Wednesday, December 20, 2006

Review: Rogue War

Collected Editions has posted an extremely insightful review of The Flash: Rogue War trade paperback. This one is a must read. The detailed review examines the intricacies and nuances of the various story arcs that Geoff Johns contributed to the title and exhibits a thorough understanding of the themes and elements that tied those various arcs into a single epic saga. This analysis helps to reveal just how rich a tapestry was woven for The Flash during the final years of the second volume--a tapestry that thematically unified Wally West, his family, friends, enemies, and Keystone City--and it reveals just why many readers have thus far refused to accept Bart Allen and the relaunched title. Geoff Johns's work on The Flash, during the "Rogue War" and beyond, was nothing short of masterful.

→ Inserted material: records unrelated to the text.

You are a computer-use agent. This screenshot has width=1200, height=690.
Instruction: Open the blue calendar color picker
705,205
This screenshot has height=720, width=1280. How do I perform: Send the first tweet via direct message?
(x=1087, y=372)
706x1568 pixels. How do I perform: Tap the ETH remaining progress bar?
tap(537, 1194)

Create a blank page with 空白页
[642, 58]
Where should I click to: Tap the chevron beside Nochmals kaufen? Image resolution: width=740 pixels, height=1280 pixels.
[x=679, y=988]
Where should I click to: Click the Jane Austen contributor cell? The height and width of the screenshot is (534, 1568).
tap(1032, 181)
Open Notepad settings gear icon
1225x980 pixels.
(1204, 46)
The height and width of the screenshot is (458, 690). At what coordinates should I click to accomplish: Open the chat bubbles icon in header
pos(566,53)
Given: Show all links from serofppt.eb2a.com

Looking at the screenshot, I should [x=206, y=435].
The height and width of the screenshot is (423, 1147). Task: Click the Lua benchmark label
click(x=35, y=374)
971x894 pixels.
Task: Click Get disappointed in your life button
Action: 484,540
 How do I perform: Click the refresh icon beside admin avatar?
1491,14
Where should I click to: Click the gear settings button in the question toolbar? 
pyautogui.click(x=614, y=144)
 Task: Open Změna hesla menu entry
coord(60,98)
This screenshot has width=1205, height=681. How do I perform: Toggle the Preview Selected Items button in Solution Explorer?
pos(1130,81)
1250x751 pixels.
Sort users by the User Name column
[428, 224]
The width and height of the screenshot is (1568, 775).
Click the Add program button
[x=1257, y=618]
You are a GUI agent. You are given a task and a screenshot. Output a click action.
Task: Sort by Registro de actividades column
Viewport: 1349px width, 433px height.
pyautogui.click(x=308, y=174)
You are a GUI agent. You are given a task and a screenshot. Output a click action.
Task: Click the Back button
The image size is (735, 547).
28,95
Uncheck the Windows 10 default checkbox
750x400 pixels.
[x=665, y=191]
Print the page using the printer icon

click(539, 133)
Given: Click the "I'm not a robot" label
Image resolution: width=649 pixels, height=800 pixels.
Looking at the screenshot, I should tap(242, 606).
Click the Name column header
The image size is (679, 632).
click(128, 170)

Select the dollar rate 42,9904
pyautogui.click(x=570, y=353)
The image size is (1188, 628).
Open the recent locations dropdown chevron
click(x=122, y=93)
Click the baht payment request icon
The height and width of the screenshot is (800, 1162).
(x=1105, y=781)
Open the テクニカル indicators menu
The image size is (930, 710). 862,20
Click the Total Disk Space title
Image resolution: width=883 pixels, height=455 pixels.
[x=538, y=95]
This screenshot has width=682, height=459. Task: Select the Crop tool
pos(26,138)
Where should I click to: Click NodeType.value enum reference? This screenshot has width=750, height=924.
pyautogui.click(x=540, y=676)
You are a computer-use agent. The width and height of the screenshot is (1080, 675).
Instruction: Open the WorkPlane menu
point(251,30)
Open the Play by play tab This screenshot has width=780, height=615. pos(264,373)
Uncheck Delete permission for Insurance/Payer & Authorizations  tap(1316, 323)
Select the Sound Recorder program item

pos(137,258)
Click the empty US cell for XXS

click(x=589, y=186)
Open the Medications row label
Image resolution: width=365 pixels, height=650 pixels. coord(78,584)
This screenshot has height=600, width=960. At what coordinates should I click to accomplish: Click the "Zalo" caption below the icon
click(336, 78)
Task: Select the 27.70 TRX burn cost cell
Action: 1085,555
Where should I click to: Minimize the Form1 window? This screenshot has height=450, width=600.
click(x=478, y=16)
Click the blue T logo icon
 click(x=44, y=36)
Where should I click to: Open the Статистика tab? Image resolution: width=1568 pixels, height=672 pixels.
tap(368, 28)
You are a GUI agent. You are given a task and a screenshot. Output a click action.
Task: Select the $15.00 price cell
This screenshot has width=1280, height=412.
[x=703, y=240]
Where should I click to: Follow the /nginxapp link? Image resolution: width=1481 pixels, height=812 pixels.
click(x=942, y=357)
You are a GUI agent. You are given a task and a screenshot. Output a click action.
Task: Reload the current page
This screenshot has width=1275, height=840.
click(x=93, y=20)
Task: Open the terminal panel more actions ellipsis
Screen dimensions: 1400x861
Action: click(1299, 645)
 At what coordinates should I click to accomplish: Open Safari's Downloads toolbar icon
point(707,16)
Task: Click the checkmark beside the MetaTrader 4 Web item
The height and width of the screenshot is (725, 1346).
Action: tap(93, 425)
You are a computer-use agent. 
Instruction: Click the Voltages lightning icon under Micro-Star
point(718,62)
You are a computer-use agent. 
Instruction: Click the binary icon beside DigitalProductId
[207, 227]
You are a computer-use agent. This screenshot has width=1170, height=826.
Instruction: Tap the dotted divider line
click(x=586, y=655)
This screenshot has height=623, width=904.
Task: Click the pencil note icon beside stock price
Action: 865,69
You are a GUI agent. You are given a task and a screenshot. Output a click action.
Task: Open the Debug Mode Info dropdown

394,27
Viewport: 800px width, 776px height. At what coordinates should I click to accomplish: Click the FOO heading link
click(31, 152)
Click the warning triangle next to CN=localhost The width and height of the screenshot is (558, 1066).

From the beginning, one of Johns' main tenets of The Flash is that Wally West is the hero who is "just a man." At the beginning of The Secret of Barry Allen trade, Johns writes that while Superman "soars above," Batman "hides," and Wonder Woman "preaches" to everyone, Wally "runs alongside" everyone, at one point changing the alternator in a woman's stalled car as he passes. Keystone is portrayed as a blue-collar, automotive city, much like Detroit where Johns was born. Johns' first scene of Wally in the Blood Will Run trade has him enjoying a regular hockey game, and the major villain in that story is Cicada, a cult leader who sees the Flash as a god; Cicada's defeat influences Wally to return to living in Keystone City proper, "with the other regular people of Keystone." Indeed, Wally defeats the Thinker in Crossfire also by being "a regular guy" with human emotions. The super-intelligent Gorilla Grodd makes three major appearances in Johns' story, and Johns uses Grodd to examine the animal nature of humans; Wally claims in Blitz that he's not an animal, but his animal desire for vengeance against Grodd and, later, Zoom, remains a struggle. In this way, Johns not only portrays Wally as a man, but continues to examine the meaning of manhood and humanity...

1 comment:

collectededitions said...

Hey, much belated thanks for your recognition of my Rogue War/Flash retrospective post -- that still remains a series I enjoy and a review post I'm particularly proud of.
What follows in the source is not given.